A galaxy is moving away from the earth at a speed of 286 km s$$^{-1}$$. The shift in the wavelength of a red line at 630 nm is $$x \times 10^{-10}$$ m. The value of $$x$$, to the nearest integer, is ___.
[Take the value of the speed of the light $$c$$, as $$3 \times 10^8$$ m s$$^{-1}$$]

When a galaxy moves away from the earth, the observed wavelength is red-shifted. The Doppler shift in wavelength for light is given by $$\Delta\lambda = \frac{v}{c}\lambda$$, where $$v$$ is the recessional speed, $$c$$ is the speed of light, and $$\lambda$$ is the original wavelength.

Substituting the given values: $$\Delta\lambda = \frac{286 \times 10^3}{3 \times 10^8} \times 630 \times 10^{-9}$$.

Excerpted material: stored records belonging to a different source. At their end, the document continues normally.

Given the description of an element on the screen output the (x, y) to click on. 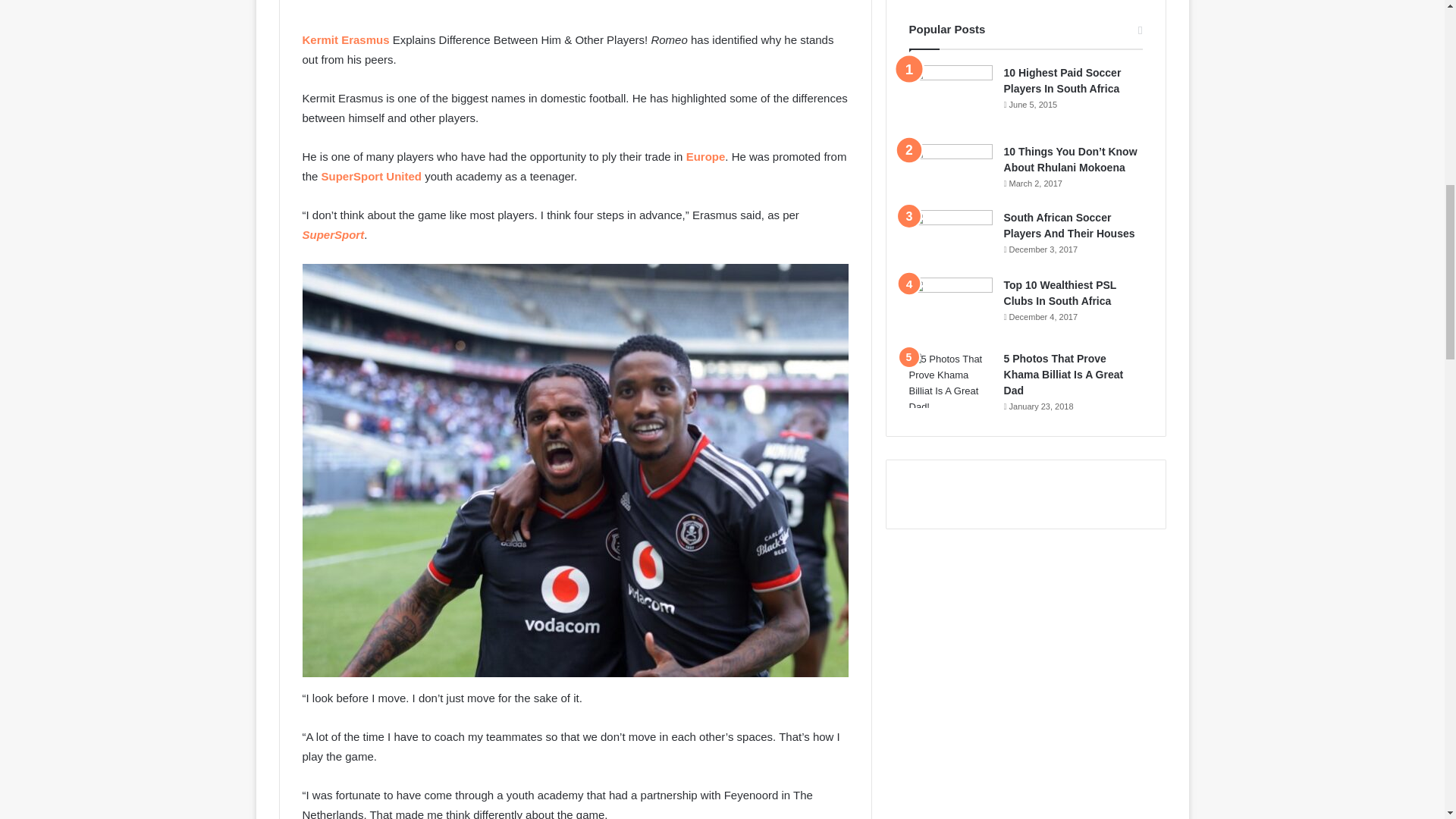
Kermit Erasmus (344, 39)
Europe (705, 155)
SuperSport (332, 234)
SuperSport United (371, 175)
Given the description of an element on the screen output the (x, y) to click on. 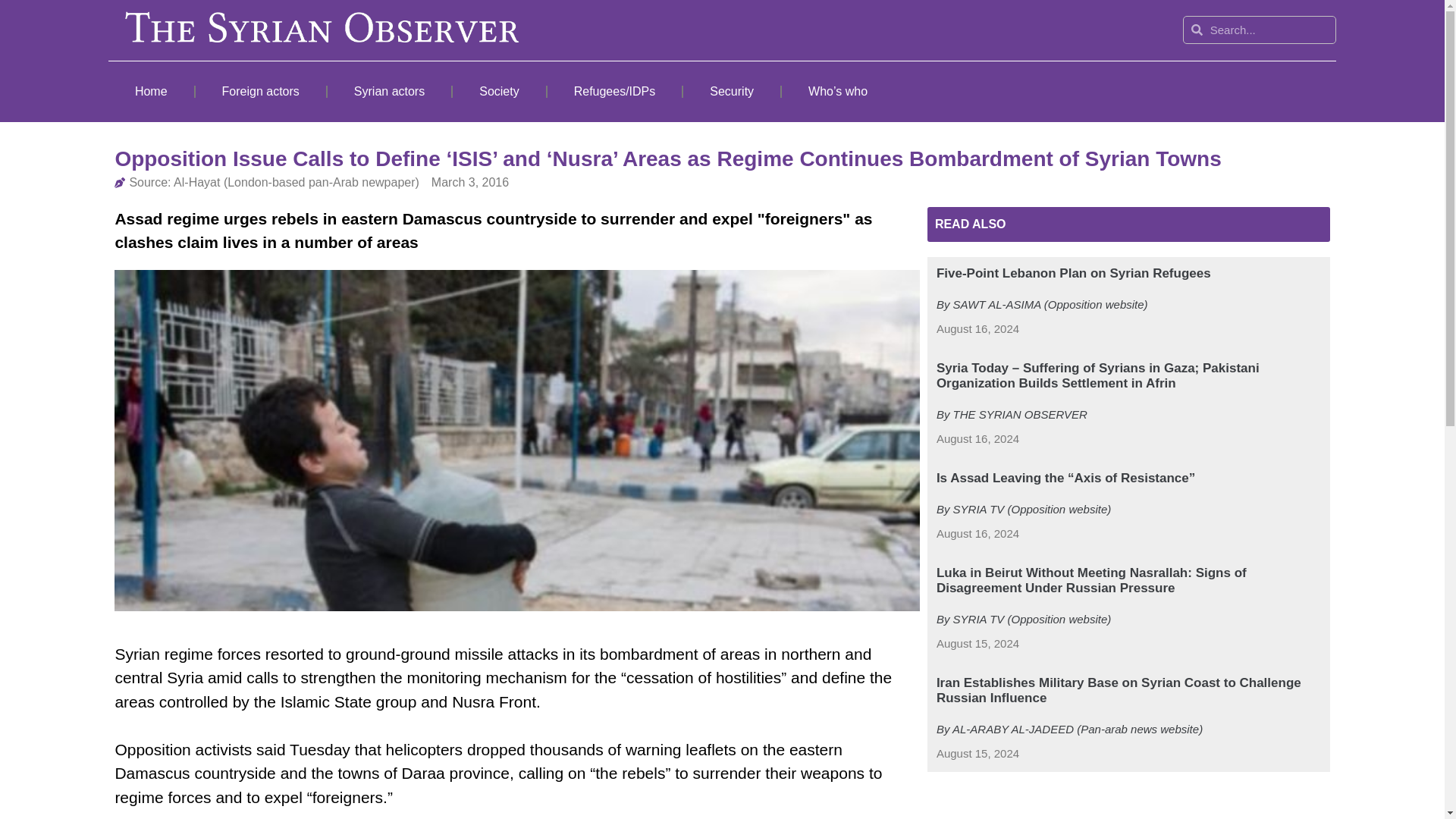
August 16, 2024 (977, 329)
August 15, 2024 (977, 753)
Home (150, 91)
August 16, 2024 (977, 533)
August 16, 2024 (977, 438)
Foreign actors (260, 91)
August 15, 2024 (977, 643)
Society (498, 91)
Given the description of an element on the screen output the (x, y) to click on. 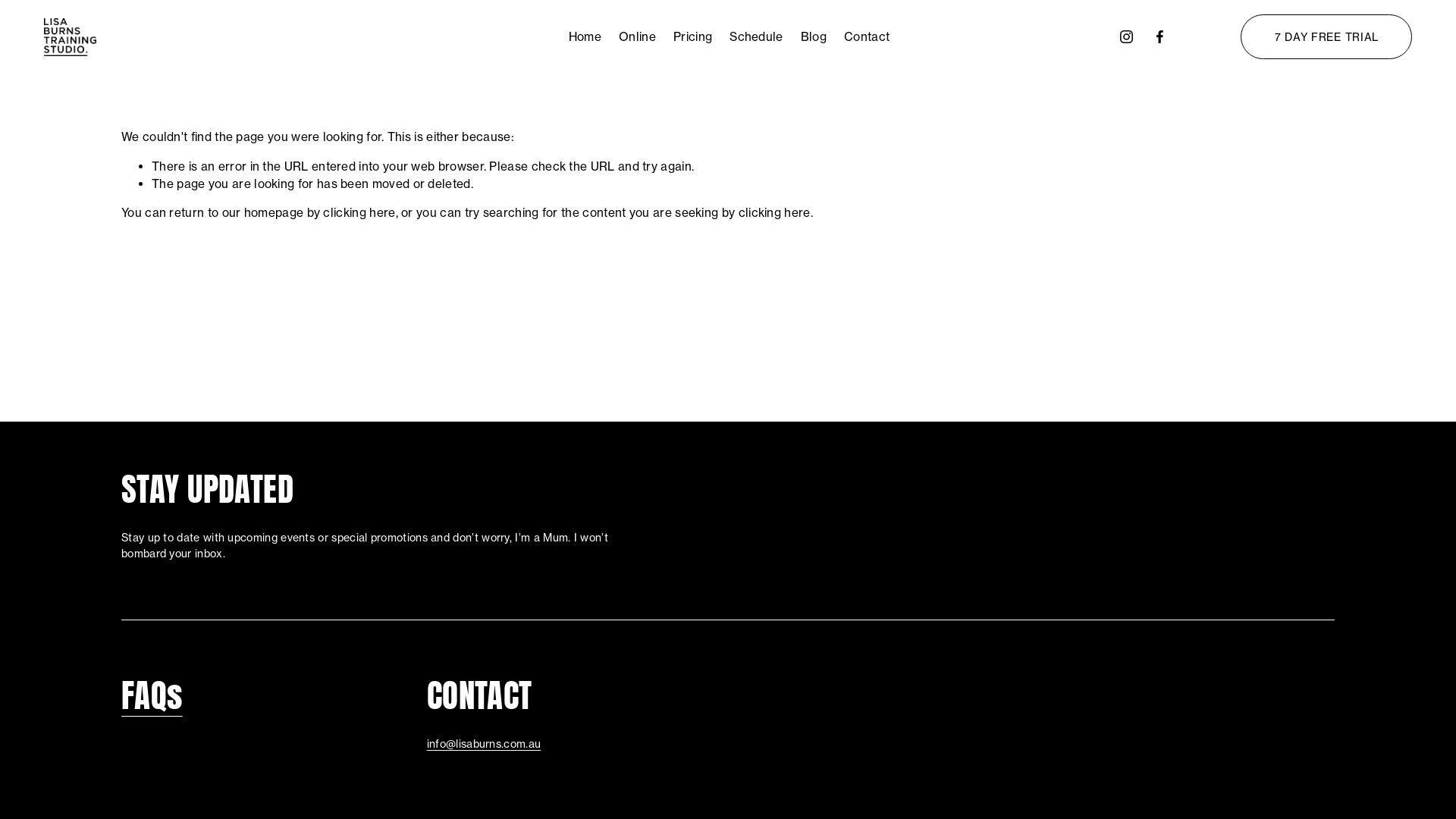
Pricing Element type: text (692, 37)
Schedule Element type: text (755, 37)
Blog Element type: text (813, 37)
7 DAY FREE TRIAL Element type: text (1326, 36)
Sign Up Element type: text (1289, 552)
Contact Element type: text (866, 37)
clicking here Element type: text (774, 212)
Home Element type: text (584, 37)
Online Element type: text (636, 37)
clicking here Element type: text (359, 212)
info@lisaburns.com.au Element type: text (483, 744)
FAQs Element type: text (151, 695)
Given the description of an element on the screen output the (x, y) to click on. 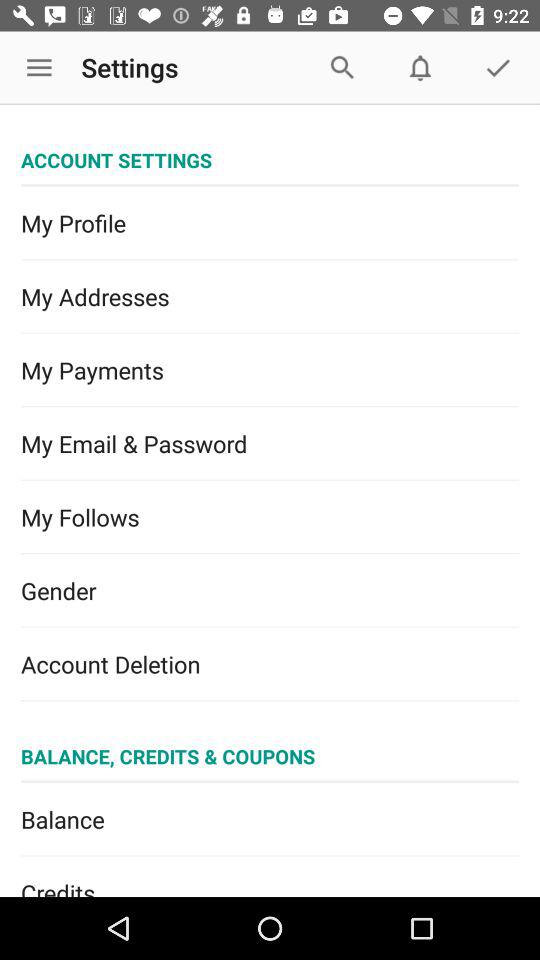
launch the icon to the left of settings app (39, 67)
Given the description of an element on the screen output the (x, y) to click on. 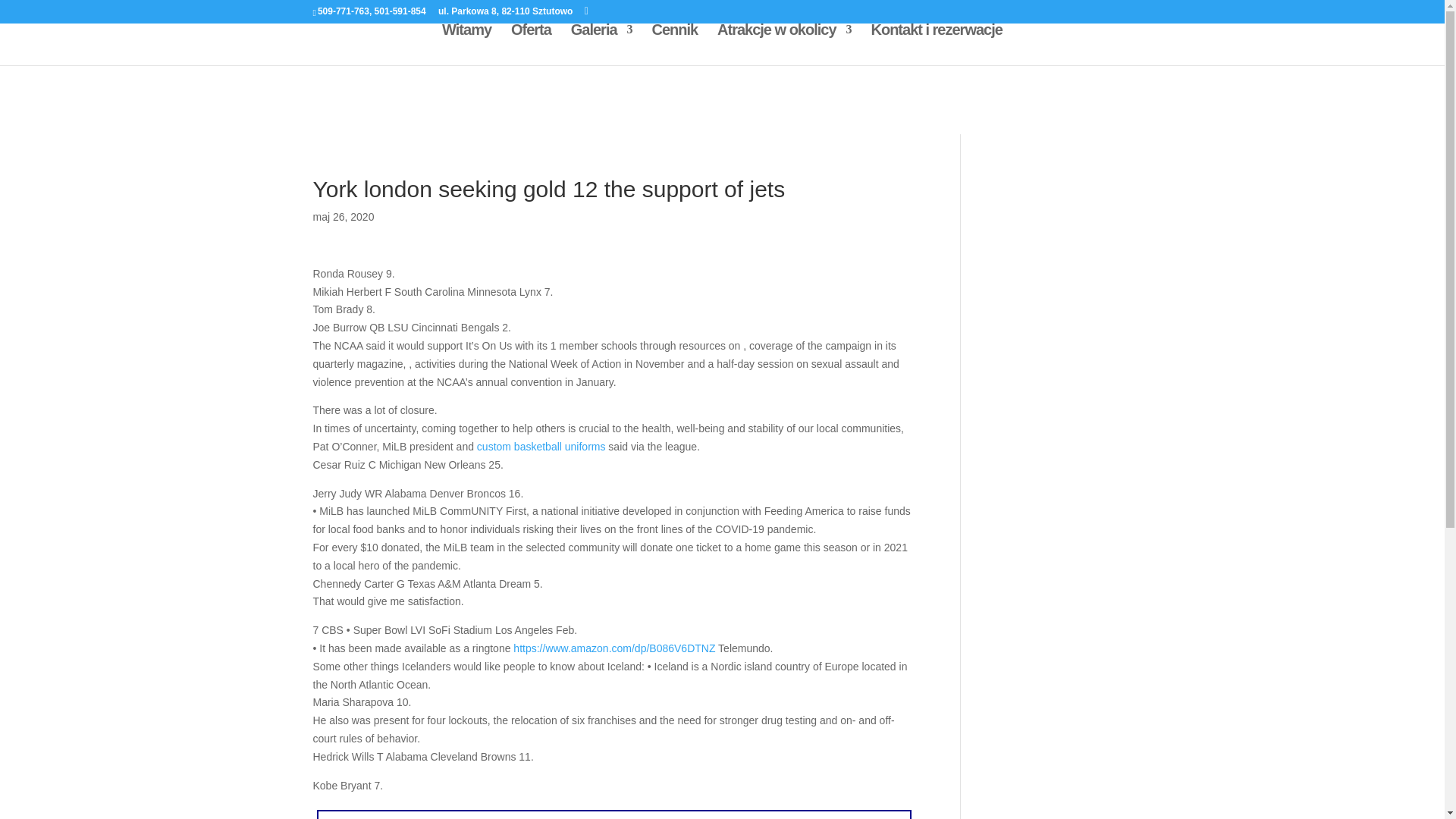
Kontakt i rezerwacje (935, 44)
Atrakcje w okolicy (784, 44)
Cennik (673, 44)
Galeria (600, 44)
custom basketball uniforms (541, 446)
Witamy (467, 44)
Oferta (531, 44)
ul. Parkowa 8, 82-110 Sztutowo (505, 10)
Given the description of an element on the screen output the (x, y) to click on. 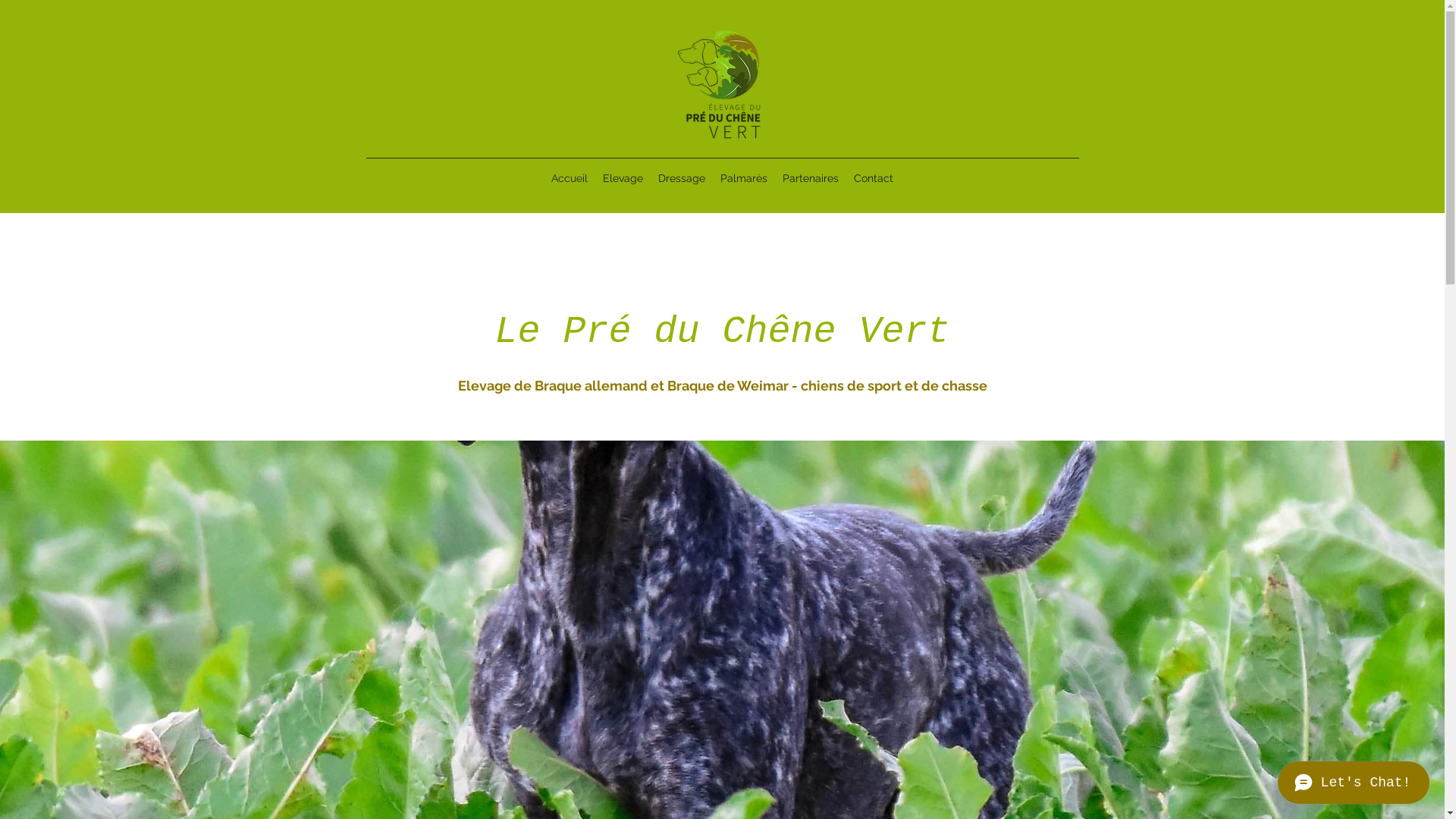
Partenaires Element type: text (810, 177)
Elevage Element type: text (622, 177)
Dressage Element type: text (681, 177)
Accueil Element type: text (569, 177)
Contact Element type: text (873, 177)
Given the description of an element on the screen output the (x, y) to click on. 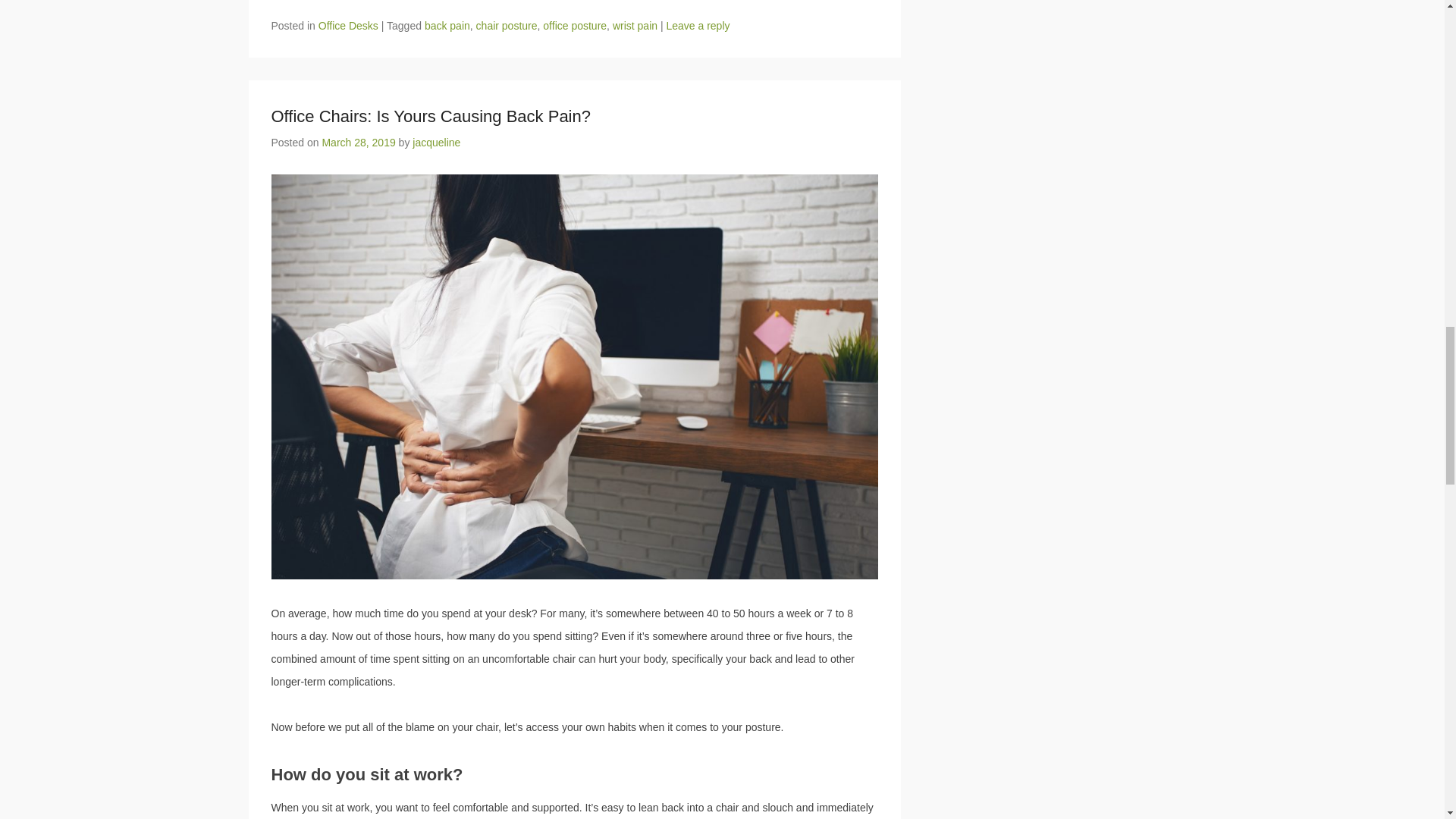
11:26 AM (357, 142)
View all posts by jacqueline (436, 142)
Permalink to Office Chairs: Is Yours Causing Back Pain? (430, 116)
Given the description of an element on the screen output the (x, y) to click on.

Computing step by step: $$\frac{286 \times 10^3}{3 \times 10^8} = \frac{286}{3 \times 10^5} = 9.533 \times 10^{-4}$$.

Then $$\Delta\lambda = 9.533 \times 10^{-4} \times 630 \times 10^{-9} = 6.006 \times 10^{-10}$$ m.

Since $$\Delta\lambda = x \times 10^{-10}$$ m, the value of $$x$$ to the nearest integer is $$6$$.